→ Task goal: Determine the number of lines below that contain "December". Write nothing but that number.

Collected data
━━━━━━━━━━━━━━━━━━━━
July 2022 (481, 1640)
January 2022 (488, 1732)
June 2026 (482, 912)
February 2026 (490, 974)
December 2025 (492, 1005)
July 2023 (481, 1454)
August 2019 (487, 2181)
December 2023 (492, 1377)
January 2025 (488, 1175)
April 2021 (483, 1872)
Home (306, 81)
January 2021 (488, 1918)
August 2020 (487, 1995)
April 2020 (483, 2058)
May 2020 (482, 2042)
━━━━━━━━━━━━━━━━━━━━
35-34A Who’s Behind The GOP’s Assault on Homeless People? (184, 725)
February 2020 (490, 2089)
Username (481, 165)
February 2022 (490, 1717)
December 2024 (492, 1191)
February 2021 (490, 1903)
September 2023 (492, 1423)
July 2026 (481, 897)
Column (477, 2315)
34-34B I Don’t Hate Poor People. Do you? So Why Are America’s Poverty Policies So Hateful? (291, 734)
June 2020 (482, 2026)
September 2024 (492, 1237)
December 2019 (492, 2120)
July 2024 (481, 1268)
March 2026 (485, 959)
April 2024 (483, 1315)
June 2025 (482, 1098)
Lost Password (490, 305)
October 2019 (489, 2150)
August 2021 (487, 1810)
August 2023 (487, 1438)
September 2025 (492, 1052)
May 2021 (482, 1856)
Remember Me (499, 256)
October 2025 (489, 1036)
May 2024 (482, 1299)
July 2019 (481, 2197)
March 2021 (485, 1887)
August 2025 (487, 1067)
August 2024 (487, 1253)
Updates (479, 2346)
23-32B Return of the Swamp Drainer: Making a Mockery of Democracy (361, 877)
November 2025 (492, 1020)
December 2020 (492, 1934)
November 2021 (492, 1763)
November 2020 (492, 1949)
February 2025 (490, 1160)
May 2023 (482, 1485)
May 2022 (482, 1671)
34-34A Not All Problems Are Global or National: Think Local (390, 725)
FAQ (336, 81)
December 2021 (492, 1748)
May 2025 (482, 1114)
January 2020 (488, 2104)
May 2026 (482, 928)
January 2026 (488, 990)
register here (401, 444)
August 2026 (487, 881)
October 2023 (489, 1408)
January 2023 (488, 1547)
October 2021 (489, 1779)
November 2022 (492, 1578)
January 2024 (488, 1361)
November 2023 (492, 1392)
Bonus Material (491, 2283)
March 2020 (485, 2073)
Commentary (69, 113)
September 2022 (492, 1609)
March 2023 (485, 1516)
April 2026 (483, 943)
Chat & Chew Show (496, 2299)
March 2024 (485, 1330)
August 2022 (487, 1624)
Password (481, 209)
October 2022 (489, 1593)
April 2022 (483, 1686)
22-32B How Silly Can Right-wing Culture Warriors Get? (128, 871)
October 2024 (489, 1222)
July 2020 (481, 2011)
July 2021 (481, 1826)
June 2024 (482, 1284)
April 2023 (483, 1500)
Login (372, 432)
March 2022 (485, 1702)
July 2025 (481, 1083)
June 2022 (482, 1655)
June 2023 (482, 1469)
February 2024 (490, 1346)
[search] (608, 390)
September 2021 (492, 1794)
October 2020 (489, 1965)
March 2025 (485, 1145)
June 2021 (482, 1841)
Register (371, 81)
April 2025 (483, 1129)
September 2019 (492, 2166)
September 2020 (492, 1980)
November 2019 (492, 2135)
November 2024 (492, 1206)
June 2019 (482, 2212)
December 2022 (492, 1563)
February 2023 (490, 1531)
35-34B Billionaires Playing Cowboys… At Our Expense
━━━━━━━━━━━━━━━━━━━━
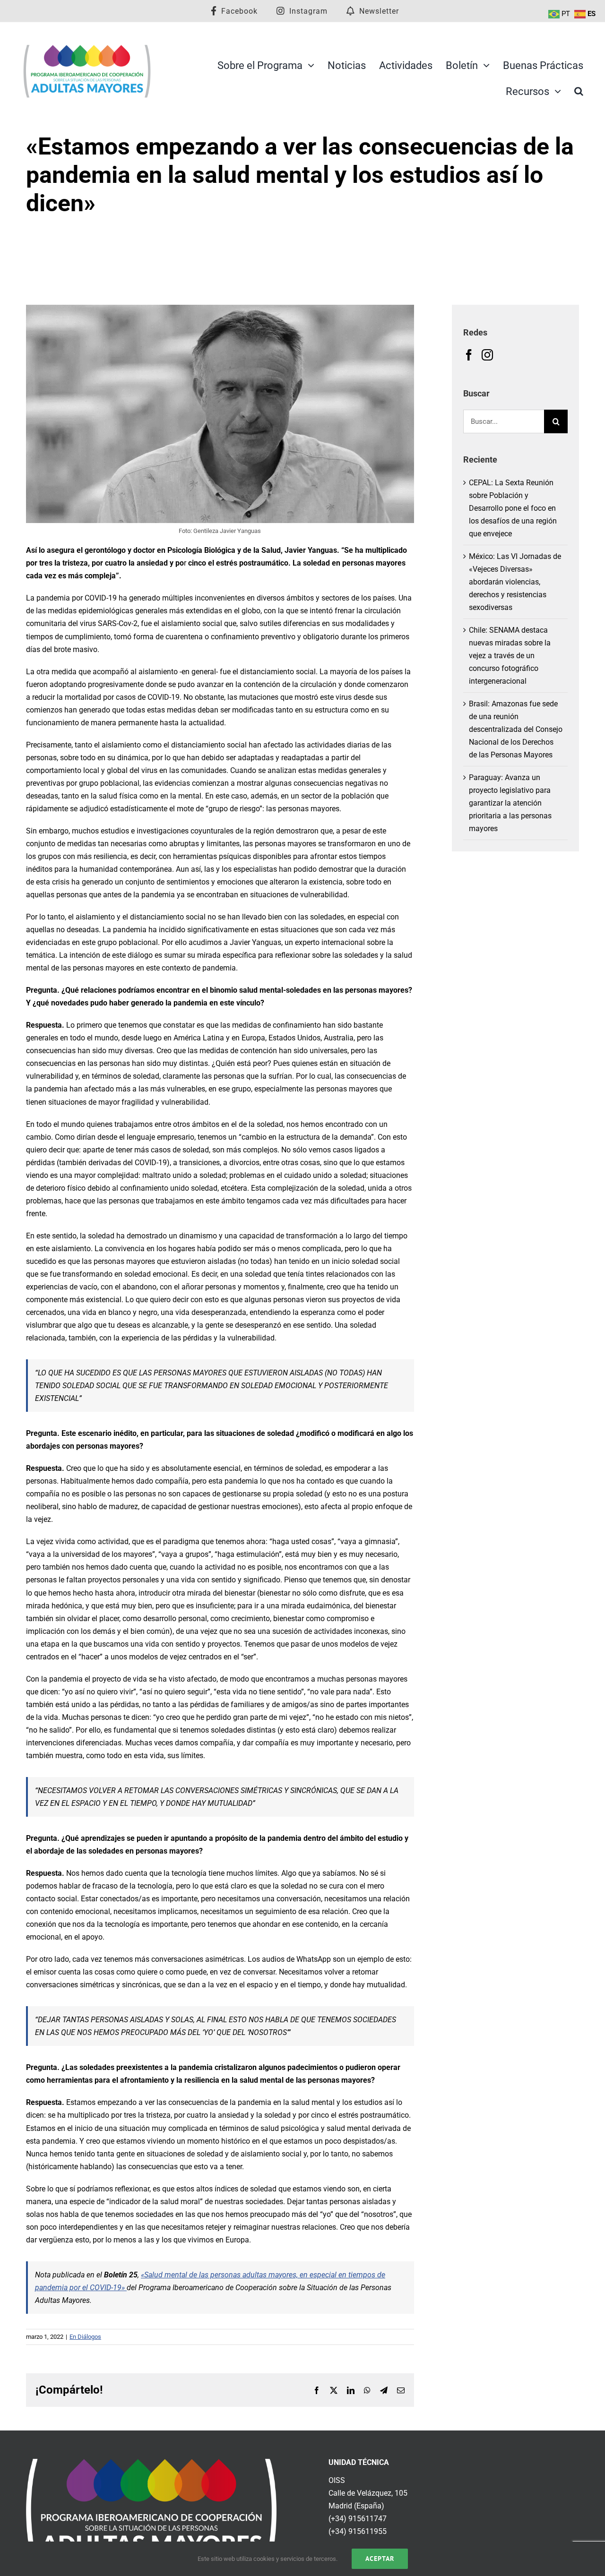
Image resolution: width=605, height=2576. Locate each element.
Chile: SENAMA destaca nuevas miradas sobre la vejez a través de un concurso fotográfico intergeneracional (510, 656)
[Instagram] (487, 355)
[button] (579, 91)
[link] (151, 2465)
━━━━━━━━━━━━━━━━━━━━
→ Result: 7